YouTube have just made three important changes to their policies to strengthen their efforts against hate. These moves are warmly welcomed by the Online Hate Prevention Institute which has noted the use of YouTube as a preferred channel for the promotion of certain types of hate, in part due to YouTube’s unwillingness to remove such content. We’ll wait to see the practical effects of these policy changes, but they have the potential make a significant difference.

We also welcome YouTube researching out to us after the changes were made.
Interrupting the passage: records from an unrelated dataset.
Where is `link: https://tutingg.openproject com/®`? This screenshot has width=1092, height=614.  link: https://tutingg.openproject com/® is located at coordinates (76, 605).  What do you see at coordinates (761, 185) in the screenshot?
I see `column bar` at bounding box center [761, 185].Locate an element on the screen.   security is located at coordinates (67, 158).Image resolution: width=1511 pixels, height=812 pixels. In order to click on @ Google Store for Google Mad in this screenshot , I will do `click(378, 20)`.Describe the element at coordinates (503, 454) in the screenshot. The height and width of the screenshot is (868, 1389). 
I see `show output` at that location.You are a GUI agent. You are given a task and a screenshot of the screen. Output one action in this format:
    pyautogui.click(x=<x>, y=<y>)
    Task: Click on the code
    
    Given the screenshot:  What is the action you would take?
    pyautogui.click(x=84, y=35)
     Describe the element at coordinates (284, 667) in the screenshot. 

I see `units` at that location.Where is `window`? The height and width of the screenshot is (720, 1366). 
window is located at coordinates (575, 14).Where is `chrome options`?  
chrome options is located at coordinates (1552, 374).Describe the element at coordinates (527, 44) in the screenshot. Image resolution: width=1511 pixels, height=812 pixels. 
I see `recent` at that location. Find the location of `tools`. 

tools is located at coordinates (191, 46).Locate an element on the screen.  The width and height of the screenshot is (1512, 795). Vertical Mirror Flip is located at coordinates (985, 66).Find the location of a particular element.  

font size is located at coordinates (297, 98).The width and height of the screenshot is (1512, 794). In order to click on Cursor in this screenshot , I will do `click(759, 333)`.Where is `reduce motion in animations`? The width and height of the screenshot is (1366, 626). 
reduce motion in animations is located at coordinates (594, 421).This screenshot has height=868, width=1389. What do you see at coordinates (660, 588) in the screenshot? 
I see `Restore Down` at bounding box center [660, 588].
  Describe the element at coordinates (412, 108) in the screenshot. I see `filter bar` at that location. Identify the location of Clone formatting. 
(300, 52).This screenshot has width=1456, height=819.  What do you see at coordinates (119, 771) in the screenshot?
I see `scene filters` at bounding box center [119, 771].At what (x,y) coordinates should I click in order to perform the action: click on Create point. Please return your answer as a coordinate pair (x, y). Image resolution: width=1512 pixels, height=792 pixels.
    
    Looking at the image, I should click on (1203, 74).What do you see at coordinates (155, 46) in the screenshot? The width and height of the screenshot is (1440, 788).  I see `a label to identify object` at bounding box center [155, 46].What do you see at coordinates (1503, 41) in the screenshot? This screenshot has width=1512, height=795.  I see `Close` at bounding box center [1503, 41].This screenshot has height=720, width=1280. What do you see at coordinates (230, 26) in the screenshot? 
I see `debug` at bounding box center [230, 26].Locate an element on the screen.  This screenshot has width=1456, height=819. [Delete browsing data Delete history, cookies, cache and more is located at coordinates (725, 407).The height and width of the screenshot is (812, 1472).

The e-mail from YouTube says in part:

Today, we’re taking another step in our hate speech policy by specifically prohibiting videos alleging that a group is superior in order to justify discrimination, segregation or exclusion based on qualities like age, gender, race, caste, religion, sexual orientation or veteran status. This would include, for example, videos that promote or glorify Nazi ideology, which is inherently discriminatory. Finally, we will remove content denying that well-documented violent events, like the Holocaust or the shooting at Sandy Hook Elementary, took place.

We appreciate your expertise and engagement with us around these issues — and look forward to continuing the conversation.

While the e-mail also lists previous efforts by YouTube to tackle online hate speech, as we’ve just discussed with SBS News, these steps had many gaps, some of them glaringly obvious. In other cases while the policy was there, the implementation or willingness to follow through based on the policy was lacking. We hope the new changes, as well as the way they are implement, significant change this.

YouTube is a private company. The First Amendment means the US government can’t make a law forcing YouTube to remove hate speech, but neither can it make a law forcing YouTube to publish such content. OHPI’s CEO, Dr Andre Oboler, explains:

The choice is up to YouTube and the law in many places outside of the United States, and public opinion around the world – including in the United States – has shifted and no longer sees hate speech as something which should be tolerated. We’ve seen how such speech spreads the poison of hate, we’ve seen how it can sometimes lead to incitement to violence and then to acts of terrorism. While people still have freedom of opinion and freedom of speech, giving them the power of social media to spread that hate is a step to far.

The new rules will close some of these gaps. It has for example been YouTube Holocaust denial videos which we have been using when demonstrating our hate reporting tool at the meeting of the International Holocaust Remembrance Alliance this past week. The reason for that is that they have just been so easy to find. Under these new rules, we hope to see that change.

We look forward to further discussion with YouTube on ways to implement their policies that will see them succeed. These are positive steps, but we need to see them actually taking effect.